Unlike HuggieBot and Hera, Max has no custom hardware, so its haptic perception is limited to the accelerometers that are built into its two grippers. Kuchenbecker’s previous doctoral student, Naomi Fitter, had the idea of covering those grippers with soft boxing pads, and she programmed the robot to be highly sensitive to the contacts that occur during hand-clapping games. Even this simple form of tactile sensing positively impressed both younger and older adults who came into the laboratory to test Max as part of a study. One of the things they were asked to do was to evaluate the games in which they touched the robot and those in which they only trained with it at a distance. The researchers discovered that the participants found the games that involved touching much more entertaining.

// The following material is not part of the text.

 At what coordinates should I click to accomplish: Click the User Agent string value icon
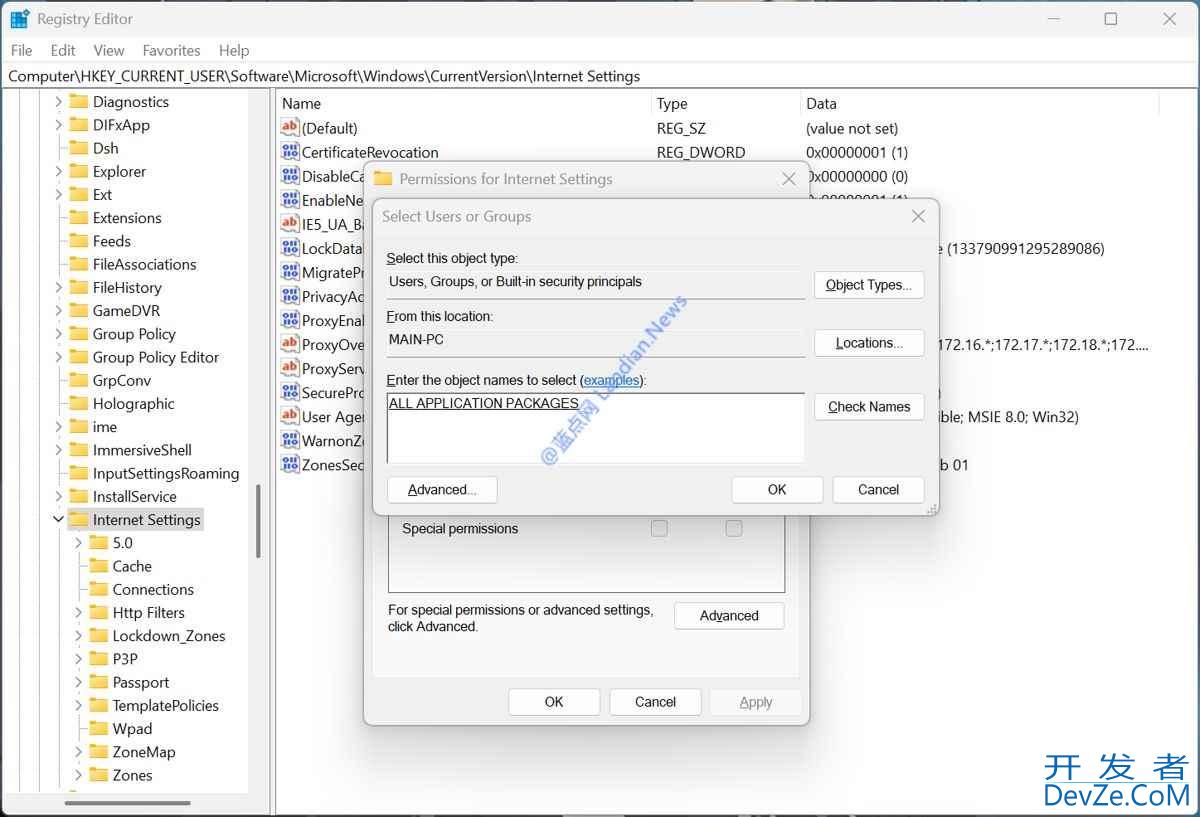point(290,416)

The robots with a sense of touch from Kuchenbecker’s lab are a good example of the progress that haptics has made and the possibilities that this technology offers for the interaction between humans and machines. When it comes to the digitalization of social and health-related services, however, questions of data protection and ethics arise alongside questions of technical feasibility. Hera, for example, could collect countless data about the behavior of its human partners while acting as a companion for children with autism. To whom should this data be accessible? To the parents, the therapist, the health insurance company? And will the child be informed that its new friend is sharing all this data? Similar questions also arise in the case of nursing robots. The German Ethics Council has taken a clear stance here and recommends that the use of robotics should be guided by the goals of good care and assistance. The individuality of the person needing care must be respected and, for example, special attention should be paid to self-determination and privacy.

In addition, it is important that robots do not replace human care and thereby further reduce social contacts and human interactions. Rather, the robot should only be used as a supplement for the benefit of both the caregiver and the care recipient. In all of these considerations, it is also important to take the costs into account and weigh alternatives. After all, robots that treat people sensitively will be expensive – at least initially – and will be able to perform only limited tasks. For Kuchenbecker, it is nevertheless clear that such systems have the potential to help people, since they inhabit our physical world and can interact with us in highly familiar ways. Her research is currently pushing the boundaries of what is possible by developing more and more intelligent haptic systems. Everything else we will have to negotiate as a society.

Researchers at the Max Planck Institute for Intelligent Systems are investigating the requirements robots would have to fulfill for people to experience their touch as pleasant and helpful in therapeutic or social interactions. HuggieBot, a robot that hugs people, is one of the systems the researchers use to do this.

In addition to HuggieBot, the researchers are developing and optimizing other haptic technical systems on the basis of relevant studies: Hera, for example, can be used to help teach autistic children to touch people in an appropriate manner. Max can provide training support for older adults or patients in rehabilitation.

The use of robots for therapeutic or social tasks raises ethical and data protection issues. It is not for scientists to decide the purposes for which they will ultimately be used.